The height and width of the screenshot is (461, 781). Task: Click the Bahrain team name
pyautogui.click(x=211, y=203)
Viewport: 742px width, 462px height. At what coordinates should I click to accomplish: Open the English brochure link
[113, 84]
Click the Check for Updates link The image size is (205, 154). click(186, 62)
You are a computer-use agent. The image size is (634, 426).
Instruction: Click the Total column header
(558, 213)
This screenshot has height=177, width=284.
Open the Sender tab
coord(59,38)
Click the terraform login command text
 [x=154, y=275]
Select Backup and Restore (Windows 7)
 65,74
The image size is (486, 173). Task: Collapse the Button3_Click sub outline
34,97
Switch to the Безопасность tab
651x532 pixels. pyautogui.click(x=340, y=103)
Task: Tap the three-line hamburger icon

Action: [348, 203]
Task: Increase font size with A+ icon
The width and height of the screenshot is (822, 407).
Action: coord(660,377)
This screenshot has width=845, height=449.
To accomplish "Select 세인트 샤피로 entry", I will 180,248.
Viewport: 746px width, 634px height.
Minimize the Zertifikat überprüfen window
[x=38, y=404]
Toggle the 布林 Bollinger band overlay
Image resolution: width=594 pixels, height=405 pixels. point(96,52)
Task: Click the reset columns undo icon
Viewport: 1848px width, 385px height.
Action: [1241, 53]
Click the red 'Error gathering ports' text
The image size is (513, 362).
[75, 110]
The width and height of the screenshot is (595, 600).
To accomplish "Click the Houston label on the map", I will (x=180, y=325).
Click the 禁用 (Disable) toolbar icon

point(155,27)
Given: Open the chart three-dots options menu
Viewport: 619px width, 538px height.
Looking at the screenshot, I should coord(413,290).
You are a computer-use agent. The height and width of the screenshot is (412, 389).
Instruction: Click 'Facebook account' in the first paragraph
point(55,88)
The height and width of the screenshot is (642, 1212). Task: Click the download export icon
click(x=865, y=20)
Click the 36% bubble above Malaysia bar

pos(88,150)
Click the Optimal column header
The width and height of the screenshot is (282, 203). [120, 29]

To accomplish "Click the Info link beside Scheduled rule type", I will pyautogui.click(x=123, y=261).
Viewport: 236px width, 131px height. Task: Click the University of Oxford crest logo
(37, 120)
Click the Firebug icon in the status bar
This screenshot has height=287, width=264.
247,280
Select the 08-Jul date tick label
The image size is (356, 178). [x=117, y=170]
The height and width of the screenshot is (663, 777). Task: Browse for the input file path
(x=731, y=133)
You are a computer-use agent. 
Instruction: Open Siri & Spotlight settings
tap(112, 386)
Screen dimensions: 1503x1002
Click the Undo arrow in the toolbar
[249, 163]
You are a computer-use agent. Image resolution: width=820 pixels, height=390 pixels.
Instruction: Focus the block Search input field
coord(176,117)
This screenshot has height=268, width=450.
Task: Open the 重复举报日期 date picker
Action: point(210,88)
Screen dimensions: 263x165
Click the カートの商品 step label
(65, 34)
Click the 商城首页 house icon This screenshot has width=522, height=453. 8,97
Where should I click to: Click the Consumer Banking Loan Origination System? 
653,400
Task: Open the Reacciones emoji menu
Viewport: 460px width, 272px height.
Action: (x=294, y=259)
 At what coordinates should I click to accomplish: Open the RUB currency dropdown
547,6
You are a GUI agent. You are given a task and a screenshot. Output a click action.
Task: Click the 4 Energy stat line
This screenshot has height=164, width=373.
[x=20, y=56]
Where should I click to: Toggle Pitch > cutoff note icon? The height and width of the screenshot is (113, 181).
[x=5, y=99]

=-=-=

What the task asks. The expected output is exactly the lines of the listing above between the line holding "Click the Undo arrow in the toolbar" and the line holding "You are a computer-use agent. Image", inclusive.

Problem solution.
Click the Undo arrow in the toolbar
[249, 163]
You are a computer-use agent. Image resolution: width=820 pixels, height=390 pixels.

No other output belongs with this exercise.